The Iron Wind
- Designers: Terry Amthor; Coleman Charlton; Pete Fenlon; Olivia Johnston; Heike Kubasch; Stephen Moffatt;
- Publishers: Iron Crown Enterprises
- Publication: 1st edition: 1980; 2nd edition: 1984;
- Genres: Fantasy

= The Iron Wind =

Tabletop role-playing game supplement

The Iron Wind is a role-playing game campaign setting published by Iron Crown Enterprises (I.C.E.) in 1980 that could be used with any game system such as Dungeons & Dragons. In 1984, I.C.E. published a second edition for their new fantasy role-playing game Rolemaster.

==Contents==
The Iron Wind is a supplement describing the island of Mur Fostisyr, and how its people have succumbed to the influence of the evil force known as the Iron Wind. In the second edition, Mur Fostisyr became the campaign setting of I.C.E.'s Loremaster series, later called Shadow World.

==Publication history==
In the late 1970s, Pete Fenlon, Coleman Charlton, and Kurt Fischer enjoyed playing the fantasy role-playing game D&D while they attended the University of Virginia. After graduating in 1980, the group founded Iron Crown Enterprises (I.C.E.) to publish their house rules. Their first book was a set of combat rules titled Arms Law. This was followed by a campaign setting, The Iron Wind, which could be used with any role-playing game system.

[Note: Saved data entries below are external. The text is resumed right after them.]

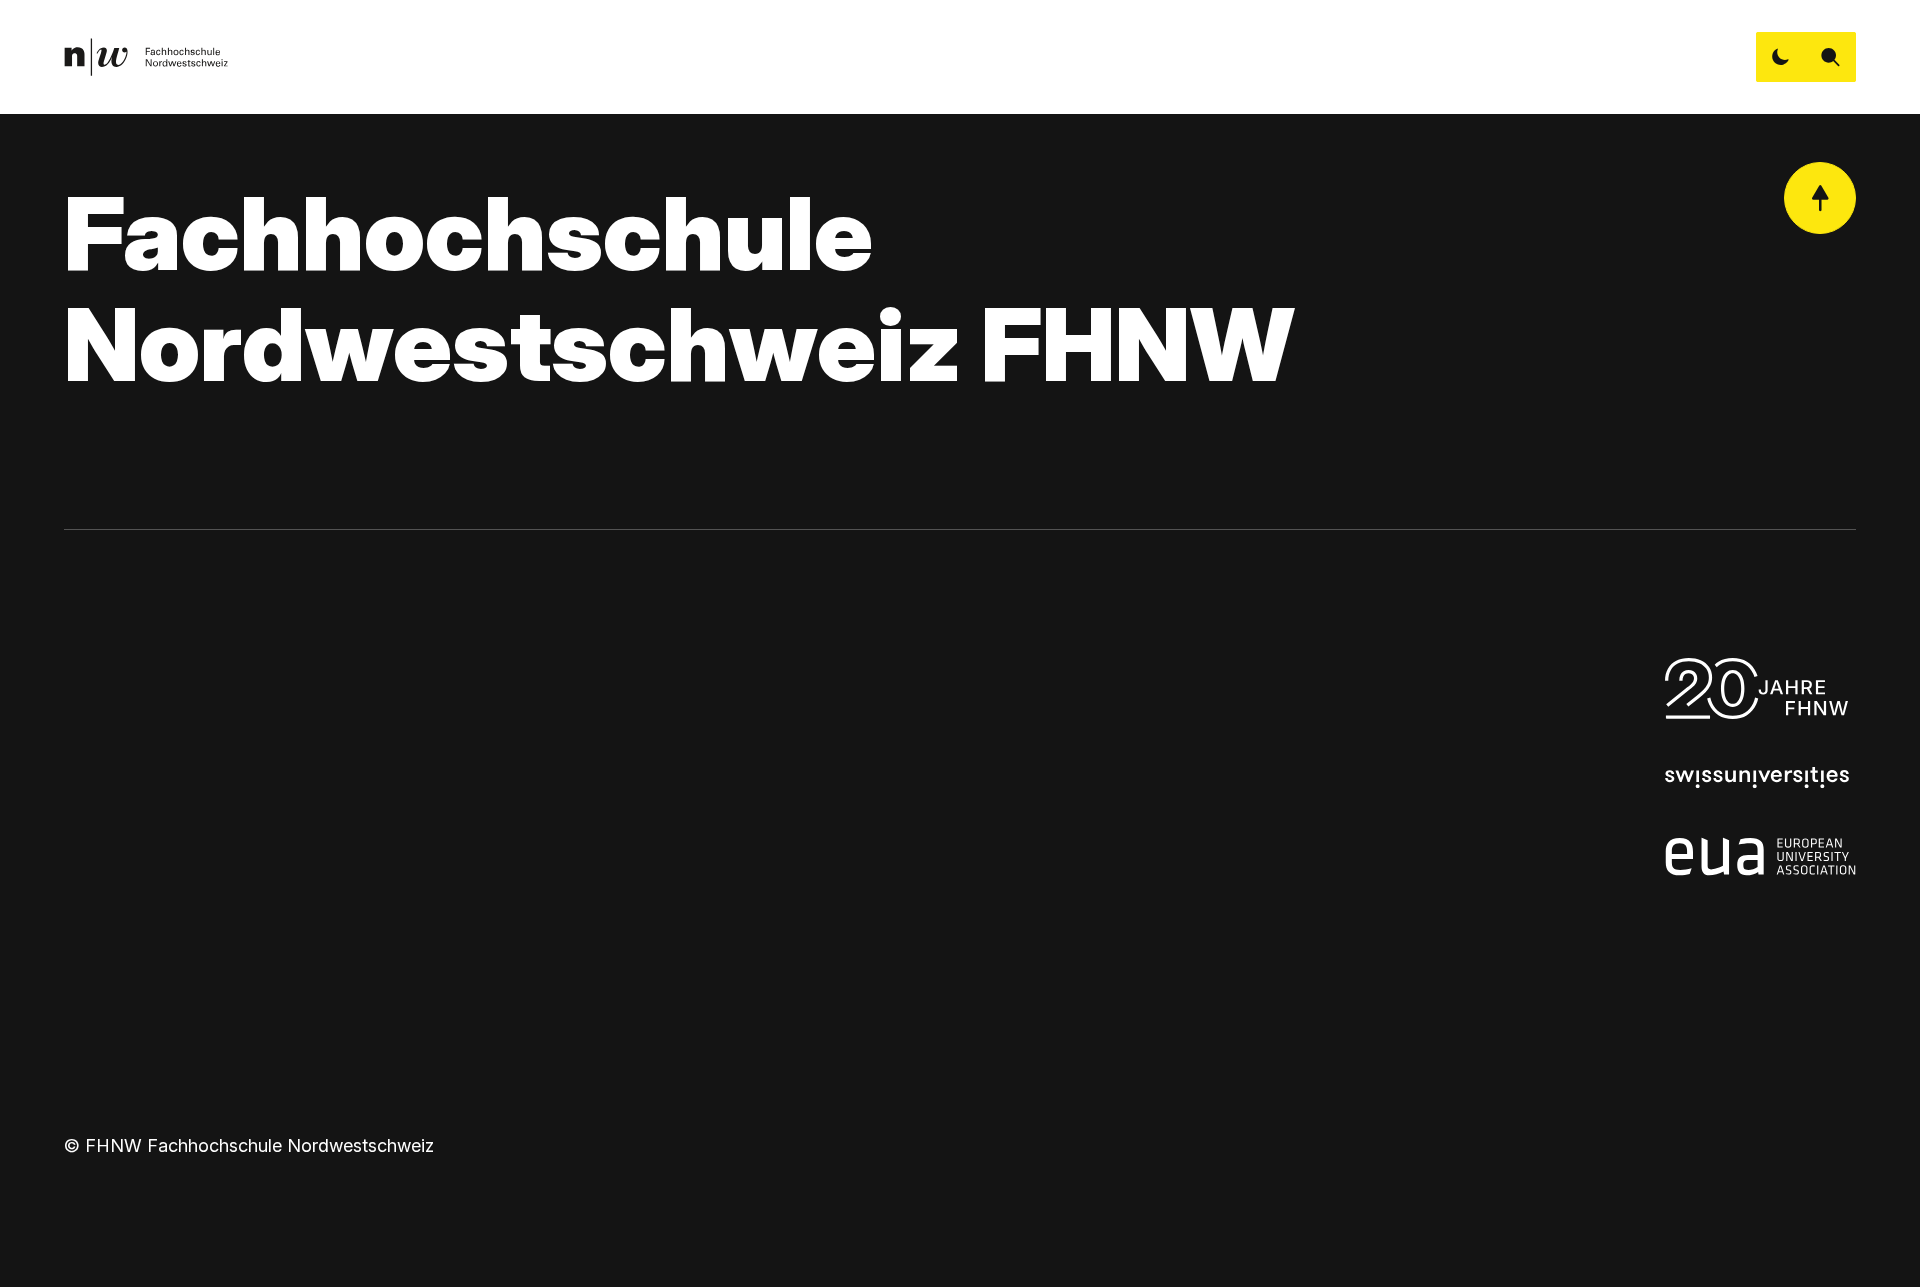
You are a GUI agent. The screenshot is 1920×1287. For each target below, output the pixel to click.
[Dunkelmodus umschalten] (1781, 57)
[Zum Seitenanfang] (1820, 198)
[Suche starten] (1831, 57)
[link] (146, 57)
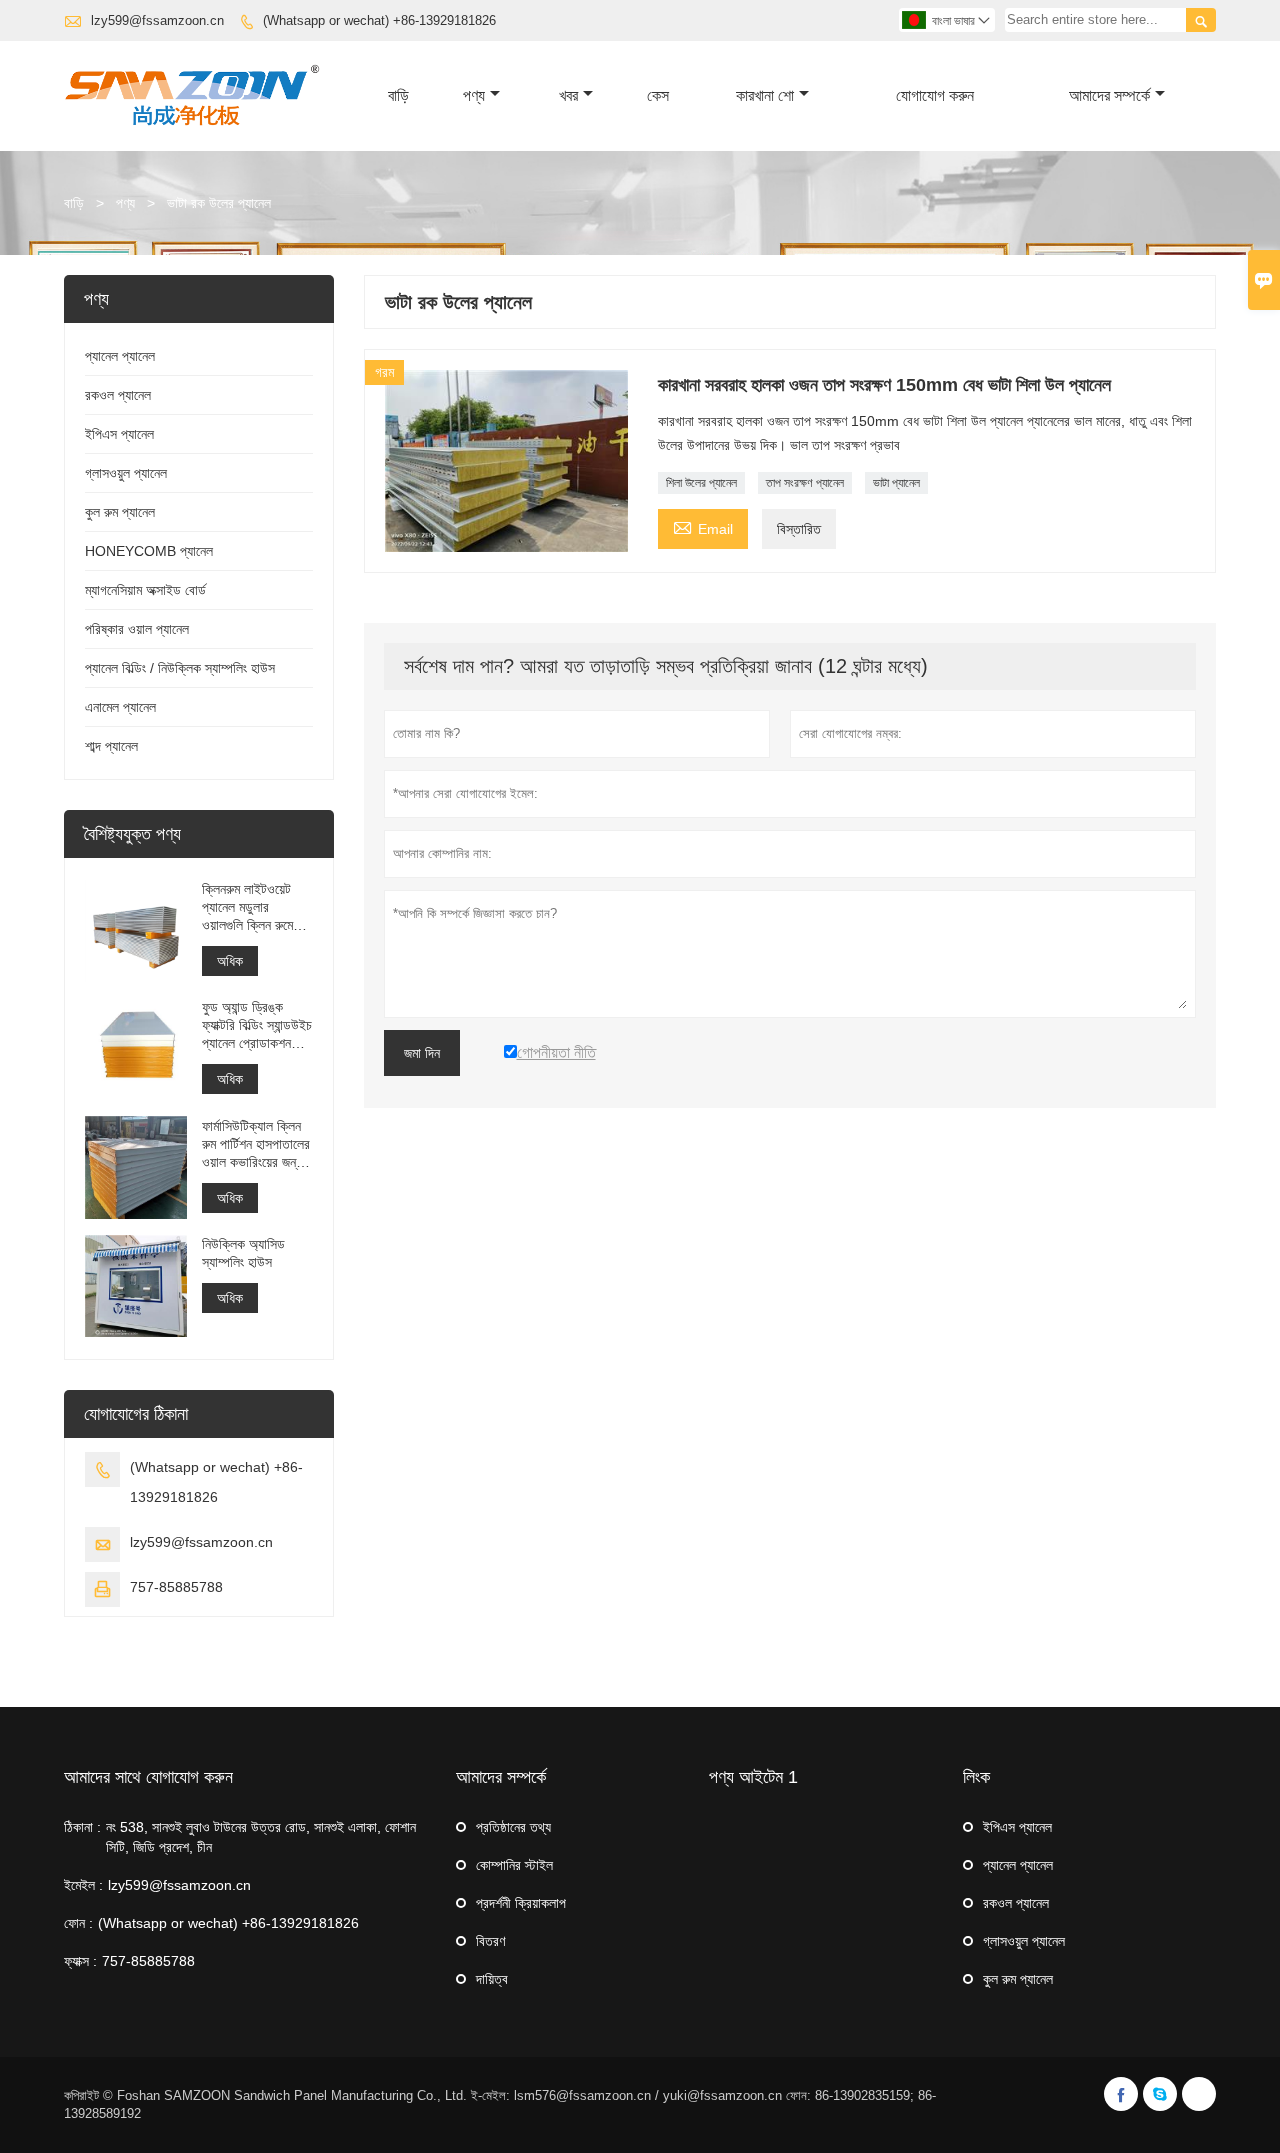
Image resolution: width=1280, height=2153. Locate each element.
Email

By 1984, I.C.E. had developed the Rolemaster game system, and published a revised and expanded edition of The Iron Wind that used Rolemaster rules. This edition, designed by Terry Amthor, Coleman Charlton, Pete Fenlon, Olivia Johnston, Heike Kubasch, and Stephen Moffatt, included three short scenarios as examples of possible adventures in this setting.

==Reception==
In The Space Gamer No. 36 (February 1981), William A. Barton commented "an imaginative game master should be able to make much of The Iron Wind as an addition to his fantasy campaign - or as a campaign in itself. Non-D&Ders will have to do some extra work to fit it into their systems, but should find the result quite worth the time spent."

In the March 1982 edition of Different Worlds, Patrick Amory stated "Iron Crown promises more in the same series. Whatever may come, Mur Fosityr is a worthy setting for your campaign, and The Iron Wind is a splendid new effort in pre-packaged worlds, well worth the money."

In Issue 32 of Abyss, Dave Nalle reviewed the second edition and commented, "The background is nicely developed, more original that their MERP] material, and probably of greater interest to experienced gamers. The maps and presentation are excellent, the background is well thought out, and lots of interesting detail is provided." Nalle concluded, "On the whole, I'd recommend The Iron Wind, and I wish they'd publish more aids for this pleasant setting."

In the British RPG magazine Imagine, Andy Blakeman reviewed the second edition and wrote "this is a worthwhile campaign pack – suitable for any rules system, I might add, and free-standing of other Loremaster products."

Lester W. Smith and Rick Swan did a point/counterpoint review of the second edition of The Iron Wind in Space Gamer No. 75. Smith commented "All things considered, I heartily recommend The Iron Wind as a fascinating setting for campaigning or as source material. Read it and you'll feel you've been there." Swan countered "In spite of I.C.E.'s claim that The Iron Wind is a campaign module, it's not – at least not by my definition. This is just another background encyclopedia, and not a particularly original one at that. I admire the effort, but I can't shake the feeling that I've seen it all before."